Le rapport est le résultat d’une enquête réalisée auprès de 25.355 personnes et de 45.292 consultations dans 6 pays européens. Chacune de ces personne a fait appel aux équipes fixes ou mobiles de Médecins du Monde en 2020.

78,2% n’ont aucun accès aux soins.

L’accès aux soins de santé pour groupes de personnes invisibles et malades en Europe a été faible pendant cette année de pandémie : 78,2% n’avaient en effet aucun accès aux soins de santé lors de leur première visite chez Médecins du Monde. La Belgique se classe en dernière position : sur les 1773 patient.e.s interrogé.e.s qui se sont rendu.e.s dans les projets belges, 86,1% n’avaient aucun accès au système de soins réguliers.  

Leur état de santé était mauvais : 26,6% des personnes interrogées ont déclaré être en (très) mauvaise santé physique. Ce nombre est trois fois plus élevé comparé  à la population européenne générale, dont 8,4% déclare être en mauvaise santé physique. 

En 2020, la santé mentale des personnes vulnérables en Europe était mauvaise : près de 59% d’entre elles ont déclaré se sentir déprimées tous les jours, plus de la moitié du temps ou pendant plusieurs jours. Un tiers des personnes interrogées sur leur santé mentale ont obtenu un score si élevé sur l’échelle de la dépression qu’un examen pour la dépression majeure était indiqué. 

Les femmes enceintes vulnérables ne reçoivent pas de soins, les enfants ne sont pas suffisamment vaccinés

Médecins du Monde a traité des patients et patient.e.s souffrant d’une multitude de maladies aiguës et chroniques, notamment des femmes enceintes. Des 437 femmes enceintes qui se sont présentées dans les projets nationaux, près de la moitié d’entre elles (52,7%) n’avaient reçu aucune consultation prénatale. 42,9% des femmes qui se trouvaient dans leur deuxième ou troisième trimestre n’avaient encore reçu aucun examen. 
 
Seuls 46,4% des enfants que nous avons vus dans nos projets nationaux avaient reçu un vaccin contre le tétanos, 44,1% contre la coqueluche et l’hépatite B et 42,6% contre la rougeole, la rubéole et les oreillons.  
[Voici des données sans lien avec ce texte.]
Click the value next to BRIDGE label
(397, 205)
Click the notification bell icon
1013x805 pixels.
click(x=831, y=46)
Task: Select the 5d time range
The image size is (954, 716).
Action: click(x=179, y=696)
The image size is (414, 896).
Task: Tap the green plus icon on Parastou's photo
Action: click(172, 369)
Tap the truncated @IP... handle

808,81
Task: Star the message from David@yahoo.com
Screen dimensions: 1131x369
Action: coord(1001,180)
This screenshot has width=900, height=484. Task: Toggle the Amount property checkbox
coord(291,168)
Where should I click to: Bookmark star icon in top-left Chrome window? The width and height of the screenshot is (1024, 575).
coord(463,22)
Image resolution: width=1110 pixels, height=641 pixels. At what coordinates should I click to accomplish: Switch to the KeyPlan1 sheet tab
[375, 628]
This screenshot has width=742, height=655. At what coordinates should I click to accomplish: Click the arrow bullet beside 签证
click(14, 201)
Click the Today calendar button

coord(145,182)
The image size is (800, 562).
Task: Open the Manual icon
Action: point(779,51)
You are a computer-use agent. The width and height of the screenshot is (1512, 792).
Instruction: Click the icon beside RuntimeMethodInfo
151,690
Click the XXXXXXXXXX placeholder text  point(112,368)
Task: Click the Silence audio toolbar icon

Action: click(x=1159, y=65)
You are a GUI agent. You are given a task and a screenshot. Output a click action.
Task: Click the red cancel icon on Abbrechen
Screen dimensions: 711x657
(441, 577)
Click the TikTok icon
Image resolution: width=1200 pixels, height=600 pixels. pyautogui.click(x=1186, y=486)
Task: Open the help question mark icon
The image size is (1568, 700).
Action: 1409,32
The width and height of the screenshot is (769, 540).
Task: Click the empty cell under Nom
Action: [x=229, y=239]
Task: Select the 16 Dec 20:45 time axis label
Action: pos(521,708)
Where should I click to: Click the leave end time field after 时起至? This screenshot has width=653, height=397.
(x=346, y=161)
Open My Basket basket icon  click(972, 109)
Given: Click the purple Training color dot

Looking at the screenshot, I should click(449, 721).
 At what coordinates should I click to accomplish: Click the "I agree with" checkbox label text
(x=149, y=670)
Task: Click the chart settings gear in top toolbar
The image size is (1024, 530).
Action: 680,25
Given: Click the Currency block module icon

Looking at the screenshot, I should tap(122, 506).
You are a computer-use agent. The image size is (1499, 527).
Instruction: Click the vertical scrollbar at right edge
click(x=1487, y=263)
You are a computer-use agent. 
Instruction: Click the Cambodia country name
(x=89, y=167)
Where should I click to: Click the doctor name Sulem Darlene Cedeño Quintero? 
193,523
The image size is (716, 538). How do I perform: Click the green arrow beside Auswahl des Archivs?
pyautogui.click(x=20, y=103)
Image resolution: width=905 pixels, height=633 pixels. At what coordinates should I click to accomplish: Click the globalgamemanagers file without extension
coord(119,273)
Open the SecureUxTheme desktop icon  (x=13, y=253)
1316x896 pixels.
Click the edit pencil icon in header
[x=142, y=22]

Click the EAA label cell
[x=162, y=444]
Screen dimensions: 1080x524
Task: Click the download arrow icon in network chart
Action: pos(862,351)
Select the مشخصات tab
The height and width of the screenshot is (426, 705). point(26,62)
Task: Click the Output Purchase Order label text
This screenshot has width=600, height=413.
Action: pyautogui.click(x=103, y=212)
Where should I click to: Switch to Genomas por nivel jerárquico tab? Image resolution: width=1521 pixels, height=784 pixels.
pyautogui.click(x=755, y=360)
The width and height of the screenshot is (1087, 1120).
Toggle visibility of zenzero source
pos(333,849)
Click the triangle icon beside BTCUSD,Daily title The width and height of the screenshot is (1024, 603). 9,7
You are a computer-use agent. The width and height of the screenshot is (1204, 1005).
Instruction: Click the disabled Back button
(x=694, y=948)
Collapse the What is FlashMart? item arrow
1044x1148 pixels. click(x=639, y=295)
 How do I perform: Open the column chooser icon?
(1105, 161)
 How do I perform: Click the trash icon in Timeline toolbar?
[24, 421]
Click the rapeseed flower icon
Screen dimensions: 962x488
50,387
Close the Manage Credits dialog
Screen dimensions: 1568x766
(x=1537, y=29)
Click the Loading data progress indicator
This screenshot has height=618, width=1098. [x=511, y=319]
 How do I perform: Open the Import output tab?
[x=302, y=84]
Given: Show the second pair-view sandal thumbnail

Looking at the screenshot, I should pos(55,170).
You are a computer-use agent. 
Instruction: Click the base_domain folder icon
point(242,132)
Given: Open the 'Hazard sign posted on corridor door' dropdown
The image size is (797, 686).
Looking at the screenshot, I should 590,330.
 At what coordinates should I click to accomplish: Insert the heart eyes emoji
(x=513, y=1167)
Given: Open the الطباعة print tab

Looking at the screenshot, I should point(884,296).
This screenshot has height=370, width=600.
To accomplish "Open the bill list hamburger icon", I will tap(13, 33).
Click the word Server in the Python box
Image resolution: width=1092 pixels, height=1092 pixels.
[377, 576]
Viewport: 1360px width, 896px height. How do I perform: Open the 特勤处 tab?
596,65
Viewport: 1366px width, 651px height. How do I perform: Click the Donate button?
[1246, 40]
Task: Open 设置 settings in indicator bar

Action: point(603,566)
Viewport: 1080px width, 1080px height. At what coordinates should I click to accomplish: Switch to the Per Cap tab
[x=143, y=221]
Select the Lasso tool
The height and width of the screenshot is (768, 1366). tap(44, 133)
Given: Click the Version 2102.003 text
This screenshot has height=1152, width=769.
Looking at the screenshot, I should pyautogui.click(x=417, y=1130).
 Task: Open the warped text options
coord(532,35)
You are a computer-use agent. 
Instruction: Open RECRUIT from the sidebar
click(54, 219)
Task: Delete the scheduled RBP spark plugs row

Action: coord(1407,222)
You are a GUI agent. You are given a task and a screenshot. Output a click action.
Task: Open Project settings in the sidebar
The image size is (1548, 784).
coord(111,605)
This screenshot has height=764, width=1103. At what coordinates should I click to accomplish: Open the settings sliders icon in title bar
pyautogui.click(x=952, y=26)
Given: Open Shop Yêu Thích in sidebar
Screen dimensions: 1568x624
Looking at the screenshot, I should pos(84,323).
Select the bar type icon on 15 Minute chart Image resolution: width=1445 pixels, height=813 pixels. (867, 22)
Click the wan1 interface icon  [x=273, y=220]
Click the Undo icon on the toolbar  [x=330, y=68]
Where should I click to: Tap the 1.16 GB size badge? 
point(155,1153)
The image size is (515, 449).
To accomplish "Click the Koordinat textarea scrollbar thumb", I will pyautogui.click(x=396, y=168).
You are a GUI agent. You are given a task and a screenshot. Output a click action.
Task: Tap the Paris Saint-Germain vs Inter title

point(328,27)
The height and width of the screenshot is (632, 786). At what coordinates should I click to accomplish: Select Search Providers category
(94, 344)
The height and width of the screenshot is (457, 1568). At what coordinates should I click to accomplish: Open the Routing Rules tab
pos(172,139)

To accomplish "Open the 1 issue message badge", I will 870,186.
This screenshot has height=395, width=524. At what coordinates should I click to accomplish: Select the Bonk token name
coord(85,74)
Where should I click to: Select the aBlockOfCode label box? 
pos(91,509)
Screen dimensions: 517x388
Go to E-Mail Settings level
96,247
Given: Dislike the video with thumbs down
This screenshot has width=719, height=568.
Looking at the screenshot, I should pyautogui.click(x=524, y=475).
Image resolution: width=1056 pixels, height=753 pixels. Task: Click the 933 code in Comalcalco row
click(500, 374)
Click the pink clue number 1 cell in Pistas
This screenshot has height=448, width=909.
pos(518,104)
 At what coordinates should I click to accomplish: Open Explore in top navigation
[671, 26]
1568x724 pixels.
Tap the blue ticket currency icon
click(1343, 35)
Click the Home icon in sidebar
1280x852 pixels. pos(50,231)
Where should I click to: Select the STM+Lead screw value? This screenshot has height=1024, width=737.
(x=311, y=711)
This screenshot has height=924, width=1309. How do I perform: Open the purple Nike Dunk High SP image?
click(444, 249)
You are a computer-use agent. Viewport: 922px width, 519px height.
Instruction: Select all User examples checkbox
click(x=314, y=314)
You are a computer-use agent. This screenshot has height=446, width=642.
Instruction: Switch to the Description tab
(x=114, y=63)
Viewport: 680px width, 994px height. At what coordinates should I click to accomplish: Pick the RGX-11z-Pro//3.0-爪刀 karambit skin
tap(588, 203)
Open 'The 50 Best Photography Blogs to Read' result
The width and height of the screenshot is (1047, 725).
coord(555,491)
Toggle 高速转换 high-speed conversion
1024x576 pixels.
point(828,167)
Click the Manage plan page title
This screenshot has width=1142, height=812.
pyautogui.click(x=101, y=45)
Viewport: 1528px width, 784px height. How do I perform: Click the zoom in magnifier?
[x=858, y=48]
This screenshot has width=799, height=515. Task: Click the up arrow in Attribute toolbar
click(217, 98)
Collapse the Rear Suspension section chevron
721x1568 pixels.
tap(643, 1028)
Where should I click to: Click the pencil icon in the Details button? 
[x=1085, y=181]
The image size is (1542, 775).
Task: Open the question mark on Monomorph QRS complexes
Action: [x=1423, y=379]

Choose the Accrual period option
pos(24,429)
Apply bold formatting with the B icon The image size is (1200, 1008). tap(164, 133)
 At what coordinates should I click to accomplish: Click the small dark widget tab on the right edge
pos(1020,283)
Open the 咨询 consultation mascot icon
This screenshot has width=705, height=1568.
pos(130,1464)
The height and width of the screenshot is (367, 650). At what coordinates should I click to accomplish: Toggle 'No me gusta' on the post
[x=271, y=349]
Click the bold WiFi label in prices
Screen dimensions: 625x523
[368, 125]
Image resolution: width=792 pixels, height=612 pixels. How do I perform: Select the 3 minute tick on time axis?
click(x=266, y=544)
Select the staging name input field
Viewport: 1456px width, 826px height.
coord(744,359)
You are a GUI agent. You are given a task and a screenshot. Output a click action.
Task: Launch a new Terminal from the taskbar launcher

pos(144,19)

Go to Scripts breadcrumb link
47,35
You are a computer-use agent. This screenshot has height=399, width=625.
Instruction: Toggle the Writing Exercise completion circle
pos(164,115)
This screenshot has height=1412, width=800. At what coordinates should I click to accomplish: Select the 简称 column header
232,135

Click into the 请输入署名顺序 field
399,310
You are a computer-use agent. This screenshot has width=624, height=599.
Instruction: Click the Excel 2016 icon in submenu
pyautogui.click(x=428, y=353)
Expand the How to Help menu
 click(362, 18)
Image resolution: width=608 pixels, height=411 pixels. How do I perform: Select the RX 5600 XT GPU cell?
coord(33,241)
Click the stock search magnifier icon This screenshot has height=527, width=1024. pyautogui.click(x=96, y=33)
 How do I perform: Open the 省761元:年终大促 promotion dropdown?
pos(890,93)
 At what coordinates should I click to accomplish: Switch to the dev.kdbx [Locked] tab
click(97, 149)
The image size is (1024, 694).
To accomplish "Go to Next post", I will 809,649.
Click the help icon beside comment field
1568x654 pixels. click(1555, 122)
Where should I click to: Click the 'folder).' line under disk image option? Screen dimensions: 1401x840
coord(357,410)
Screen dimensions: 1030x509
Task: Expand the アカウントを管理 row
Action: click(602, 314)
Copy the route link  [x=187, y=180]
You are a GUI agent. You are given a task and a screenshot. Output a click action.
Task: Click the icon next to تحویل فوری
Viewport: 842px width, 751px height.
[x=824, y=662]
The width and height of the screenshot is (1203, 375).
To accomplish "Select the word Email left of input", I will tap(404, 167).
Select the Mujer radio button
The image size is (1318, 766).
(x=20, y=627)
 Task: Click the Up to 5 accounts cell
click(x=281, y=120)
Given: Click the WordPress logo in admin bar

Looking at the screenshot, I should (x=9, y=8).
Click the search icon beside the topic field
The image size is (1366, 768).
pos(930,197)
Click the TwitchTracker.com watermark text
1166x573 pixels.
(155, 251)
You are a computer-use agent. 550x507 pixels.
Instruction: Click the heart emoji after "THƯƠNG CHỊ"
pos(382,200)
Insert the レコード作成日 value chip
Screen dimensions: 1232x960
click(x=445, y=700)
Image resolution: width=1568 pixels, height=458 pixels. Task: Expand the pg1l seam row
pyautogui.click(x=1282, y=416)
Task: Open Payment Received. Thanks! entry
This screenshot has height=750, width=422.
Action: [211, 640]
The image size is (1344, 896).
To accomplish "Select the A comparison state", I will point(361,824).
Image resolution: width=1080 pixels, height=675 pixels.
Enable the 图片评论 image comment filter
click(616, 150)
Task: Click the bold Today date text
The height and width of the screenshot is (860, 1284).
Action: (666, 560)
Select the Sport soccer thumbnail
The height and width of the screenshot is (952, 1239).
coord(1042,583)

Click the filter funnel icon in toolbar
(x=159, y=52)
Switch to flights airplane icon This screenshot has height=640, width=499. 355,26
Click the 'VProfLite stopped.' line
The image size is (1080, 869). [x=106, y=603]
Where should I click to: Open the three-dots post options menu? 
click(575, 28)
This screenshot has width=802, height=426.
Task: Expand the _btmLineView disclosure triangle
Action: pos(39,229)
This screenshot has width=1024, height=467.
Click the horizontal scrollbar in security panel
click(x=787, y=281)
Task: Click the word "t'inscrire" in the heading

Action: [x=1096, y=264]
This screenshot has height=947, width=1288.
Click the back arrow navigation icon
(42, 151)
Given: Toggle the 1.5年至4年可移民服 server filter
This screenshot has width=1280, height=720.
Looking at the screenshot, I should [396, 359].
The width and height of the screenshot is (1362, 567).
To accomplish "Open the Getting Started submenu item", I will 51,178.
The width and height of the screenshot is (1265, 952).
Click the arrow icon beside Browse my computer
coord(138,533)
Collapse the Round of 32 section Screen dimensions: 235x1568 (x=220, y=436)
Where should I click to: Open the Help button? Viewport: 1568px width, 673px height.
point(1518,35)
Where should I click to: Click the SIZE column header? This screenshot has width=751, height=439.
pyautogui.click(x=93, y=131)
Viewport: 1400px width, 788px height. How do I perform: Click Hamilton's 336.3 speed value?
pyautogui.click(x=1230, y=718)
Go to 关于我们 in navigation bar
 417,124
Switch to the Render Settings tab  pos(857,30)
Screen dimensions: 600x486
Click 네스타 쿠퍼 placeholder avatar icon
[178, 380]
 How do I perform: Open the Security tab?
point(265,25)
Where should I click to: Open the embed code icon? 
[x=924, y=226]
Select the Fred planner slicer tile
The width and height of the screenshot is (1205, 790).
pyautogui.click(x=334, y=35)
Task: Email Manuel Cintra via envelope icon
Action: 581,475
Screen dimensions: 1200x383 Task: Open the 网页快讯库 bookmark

« C’est non seulement dangereux pour la santé des enfants vulnérables, mais cela présente également des risques réels pour la santé de l’ensemble de la population. La vaccination contre le Covid-19 l’a démontré », explique Michel Genet. « De plus, ce type de situation crée un fossé entre les enfants pauvres, non vaccinés et les enfants (plus) riches, vaccinés. » 

 
« Tous nos patients et patientes, quelle que soit leurs origines, font face à des situations de vie extrêmement difficiles », explique Michel Genet. « Ils et elles viennent chez nous en dernier ressort, après s’être heurté.e.s à un mur auprès des organismes officiels de la santé. A leur arrivée chez nous, ils et elles sont souvent atteint.e.s de maladies graves voire mortelles. » 
 
Ce rapport souligne finalement l’intérêt d’un système de santé qui ne pratique pas l’exclusion : « Depuis des années, notre plaidoyer en faveur d’un accès équitable et universel aux soins de santé (préventifs), indépendamment de la nationalité, du statut administratif ou des revenus, est plus que jamais pertinent depuis la pandémie de Covid-19 : ce ne sont pas les personnes vulnérables qui sont en danger, ce sont les systèmes de soins de santé qui excluent délibérément ces personnes vulnérables de l’accès aux soins médicaux. »

Qui sont les personnes interrogées ?

  • Elles vivent dans une extrême pauvreté : 91,7% d’entre elles vivent en effet sous le seuil de pauvreté. 
  • 25% sont des résident.e.s ou ressortissant.e.s de l’UE. 74,7% sont originaires de pays en dehors de l’UE. 
  • Seuls 17,7% ont un logement adéquat. 28% sont des personnes sans-abri et 52,6% vivent dans un logement précaire ou inadéquat. La moitié des ressortissant.e.s étaient sans abri. 

59,1% des patients étaient des hommes, 40,9% des femmes. L’âge médian était de 34 ans. 1,7% des personnes étaient plus âgé.e.s que 70 ans et 8,8% étaient mineurs.